Готфрид Келлер - Новеллы
Судя по всему, дело обстояло так: дочь, ведавшая домашним хозяйством и не получавшая на это от капитана никаких средств, поневоле начала забирать в долг и с течением времени стала все чаще и чаще прибегать к этому спасительному средству. Здесь в известной мере сказались неопытность девушки, отсутствие материнского попечения и некоторое, иногда свойственное таким писаным красавицам, простодушие, не говоря уже о том, что хвастуна отца она считала человеком весьма состоятельным.

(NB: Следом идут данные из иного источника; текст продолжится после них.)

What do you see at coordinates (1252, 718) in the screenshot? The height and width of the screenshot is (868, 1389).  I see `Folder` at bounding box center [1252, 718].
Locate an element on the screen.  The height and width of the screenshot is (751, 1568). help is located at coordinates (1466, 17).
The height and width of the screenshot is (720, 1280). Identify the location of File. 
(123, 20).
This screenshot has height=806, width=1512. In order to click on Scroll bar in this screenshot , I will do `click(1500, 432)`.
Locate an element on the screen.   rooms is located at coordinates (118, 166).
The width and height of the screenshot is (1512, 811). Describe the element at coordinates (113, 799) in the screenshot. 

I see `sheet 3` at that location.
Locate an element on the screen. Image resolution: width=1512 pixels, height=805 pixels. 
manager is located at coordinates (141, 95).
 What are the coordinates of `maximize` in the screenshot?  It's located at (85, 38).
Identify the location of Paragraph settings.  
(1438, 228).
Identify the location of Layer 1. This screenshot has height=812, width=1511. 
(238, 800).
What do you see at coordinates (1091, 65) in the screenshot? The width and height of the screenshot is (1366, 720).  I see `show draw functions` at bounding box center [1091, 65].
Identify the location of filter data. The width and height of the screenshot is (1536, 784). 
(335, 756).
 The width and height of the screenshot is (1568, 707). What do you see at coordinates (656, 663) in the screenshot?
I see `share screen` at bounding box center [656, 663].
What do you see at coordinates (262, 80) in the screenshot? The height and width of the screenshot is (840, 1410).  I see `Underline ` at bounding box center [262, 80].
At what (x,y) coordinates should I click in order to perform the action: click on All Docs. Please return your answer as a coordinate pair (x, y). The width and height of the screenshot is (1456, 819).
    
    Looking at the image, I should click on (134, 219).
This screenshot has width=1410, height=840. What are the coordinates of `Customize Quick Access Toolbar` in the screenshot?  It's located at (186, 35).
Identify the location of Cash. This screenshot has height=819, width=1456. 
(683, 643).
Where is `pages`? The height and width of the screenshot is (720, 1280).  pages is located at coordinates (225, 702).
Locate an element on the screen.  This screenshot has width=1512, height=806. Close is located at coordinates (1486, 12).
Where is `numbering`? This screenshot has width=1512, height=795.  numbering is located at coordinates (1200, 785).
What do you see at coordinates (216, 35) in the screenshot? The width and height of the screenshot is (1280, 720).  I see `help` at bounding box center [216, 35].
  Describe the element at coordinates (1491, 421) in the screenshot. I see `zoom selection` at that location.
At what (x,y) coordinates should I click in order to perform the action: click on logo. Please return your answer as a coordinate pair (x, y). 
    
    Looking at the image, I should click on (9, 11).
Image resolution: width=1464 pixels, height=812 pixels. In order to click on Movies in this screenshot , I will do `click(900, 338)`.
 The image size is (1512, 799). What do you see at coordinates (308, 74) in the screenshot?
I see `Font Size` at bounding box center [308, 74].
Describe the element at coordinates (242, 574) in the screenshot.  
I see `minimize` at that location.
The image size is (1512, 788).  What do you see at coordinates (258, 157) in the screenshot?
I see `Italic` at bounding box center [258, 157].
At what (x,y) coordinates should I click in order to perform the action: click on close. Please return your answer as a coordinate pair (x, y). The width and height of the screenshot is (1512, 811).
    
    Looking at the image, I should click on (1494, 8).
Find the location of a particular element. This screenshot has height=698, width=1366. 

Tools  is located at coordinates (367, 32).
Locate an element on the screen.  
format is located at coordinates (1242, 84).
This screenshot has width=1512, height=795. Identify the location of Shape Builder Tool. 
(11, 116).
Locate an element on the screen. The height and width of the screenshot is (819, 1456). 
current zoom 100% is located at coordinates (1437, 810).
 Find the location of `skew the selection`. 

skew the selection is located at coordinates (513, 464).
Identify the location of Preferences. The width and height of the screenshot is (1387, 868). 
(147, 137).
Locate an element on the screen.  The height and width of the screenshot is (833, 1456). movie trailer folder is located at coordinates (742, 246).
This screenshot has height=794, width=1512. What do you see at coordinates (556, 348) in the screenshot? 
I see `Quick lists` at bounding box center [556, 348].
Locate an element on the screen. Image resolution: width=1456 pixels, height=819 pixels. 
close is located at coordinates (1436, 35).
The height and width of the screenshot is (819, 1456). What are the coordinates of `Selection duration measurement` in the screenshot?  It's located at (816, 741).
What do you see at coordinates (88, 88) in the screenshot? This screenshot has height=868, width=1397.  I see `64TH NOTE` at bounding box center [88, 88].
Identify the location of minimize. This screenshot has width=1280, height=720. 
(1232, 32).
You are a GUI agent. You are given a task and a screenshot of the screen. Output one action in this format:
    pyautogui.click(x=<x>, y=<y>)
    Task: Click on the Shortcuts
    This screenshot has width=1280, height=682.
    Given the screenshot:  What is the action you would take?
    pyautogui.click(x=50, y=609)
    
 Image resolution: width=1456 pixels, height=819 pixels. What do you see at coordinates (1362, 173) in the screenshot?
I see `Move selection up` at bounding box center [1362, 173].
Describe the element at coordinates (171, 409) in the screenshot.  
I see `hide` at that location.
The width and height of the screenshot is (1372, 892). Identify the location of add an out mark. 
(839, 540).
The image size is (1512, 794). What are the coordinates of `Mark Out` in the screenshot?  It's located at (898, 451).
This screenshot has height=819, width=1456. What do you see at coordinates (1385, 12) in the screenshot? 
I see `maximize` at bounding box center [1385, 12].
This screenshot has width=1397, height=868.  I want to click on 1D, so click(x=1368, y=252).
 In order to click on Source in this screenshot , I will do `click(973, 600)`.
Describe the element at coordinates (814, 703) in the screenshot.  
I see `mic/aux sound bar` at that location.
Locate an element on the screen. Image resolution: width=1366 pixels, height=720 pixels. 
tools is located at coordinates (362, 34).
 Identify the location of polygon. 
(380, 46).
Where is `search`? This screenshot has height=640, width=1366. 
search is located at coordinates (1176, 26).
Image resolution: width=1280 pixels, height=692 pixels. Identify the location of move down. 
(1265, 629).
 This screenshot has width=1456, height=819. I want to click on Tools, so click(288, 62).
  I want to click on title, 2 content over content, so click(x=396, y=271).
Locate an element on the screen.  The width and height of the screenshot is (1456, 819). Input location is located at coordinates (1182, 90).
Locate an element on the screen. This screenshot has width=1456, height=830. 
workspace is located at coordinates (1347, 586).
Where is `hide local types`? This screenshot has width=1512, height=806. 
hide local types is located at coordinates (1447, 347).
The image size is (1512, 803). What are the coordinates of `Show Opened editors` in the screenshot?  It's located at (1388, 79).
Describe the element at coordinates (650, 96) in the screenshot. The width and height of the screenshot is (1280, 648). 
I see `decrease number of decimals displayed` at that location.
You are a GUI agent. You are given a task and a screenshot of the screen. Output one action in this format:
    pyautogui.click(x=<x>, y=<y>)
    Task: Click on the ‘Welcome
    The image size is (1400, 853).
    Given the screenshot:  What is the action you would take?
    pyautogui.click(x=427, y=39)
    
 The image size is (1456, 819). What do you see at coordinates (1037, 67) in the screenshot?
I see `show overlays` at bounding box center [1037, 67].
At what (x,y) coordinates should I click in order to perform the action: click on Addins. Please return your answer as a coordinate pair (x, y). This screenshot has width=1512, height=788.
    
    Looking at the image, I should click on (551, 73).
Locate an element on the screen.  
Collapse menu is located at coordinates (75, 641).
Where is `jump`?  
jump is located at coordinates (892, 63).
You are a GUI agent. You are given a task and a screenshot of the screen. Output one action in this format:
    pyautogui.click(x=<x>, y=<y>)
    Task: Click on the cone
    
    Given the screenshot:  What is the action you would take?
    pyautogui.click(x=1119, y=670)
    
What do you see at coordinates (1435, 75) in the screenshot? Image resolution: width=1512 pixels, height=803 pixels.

Как бы то ни было, в городе только и было разговору, что о ней; женщины, всплескивая руками, заявляли, что раз уж такое творится, - значит, светопреставление близко; мужчины постарше ограничивались предсказаниями о гибели государства; девушки украдкой шушукались и рисовали себе несчастную самыми мрачными красками; молодые люди отпускали вольные, а порою и непристойные шуточки, но опасливо держались подальше от жилья капитана и даже от той улицы; где оно находилось; пострадавшие купцы и лавочники без устали бегали по судам, предъявляя иски.
Один только Соломон Ландольт с удвоенной нежностью вспоминал оплакивающую свои долги Вендельгард. Пронизанный жгучей жалостью, он томился неодолимой тоской по прекрасной грешнице и мысленно видел ее не в чистилище ее мучений, а в цветущем, благоуханном саду, замкнутом золотой решеткой. Не в силах дольше противостоять страстному желанию увидеть Вендельгард и помочь ей, он однажды вечером, выждав, покуда капитан прочно обосновался в трактире, с внезапной решимостью подошел к дому, где жила красавица, и сильно дернул колокольчик. Служанке, выглянувшей из окна и спросившей, что ему угодно, он сурово ответил, что прислан из городского суда и должен переговорить с барышней, а этот предлог он выбрал, чтобы тем самым сразу пресечь всякие праздные пересуды и кривотолки. Правда, он этим сильно перепугал несчастную девушку: вся побледнев, вышла она ему навстречу, а узнав его, тотчас залилась краской. Несказанно смущенная, она дрожащим голосом, в котором явственно слышались страх к испуг, попросила его присесть: ибо она была так одинока и заброшена, что совершенно не представляла себе хода судебных дел и воображала, будто ее тотчас отведут в тюрьму.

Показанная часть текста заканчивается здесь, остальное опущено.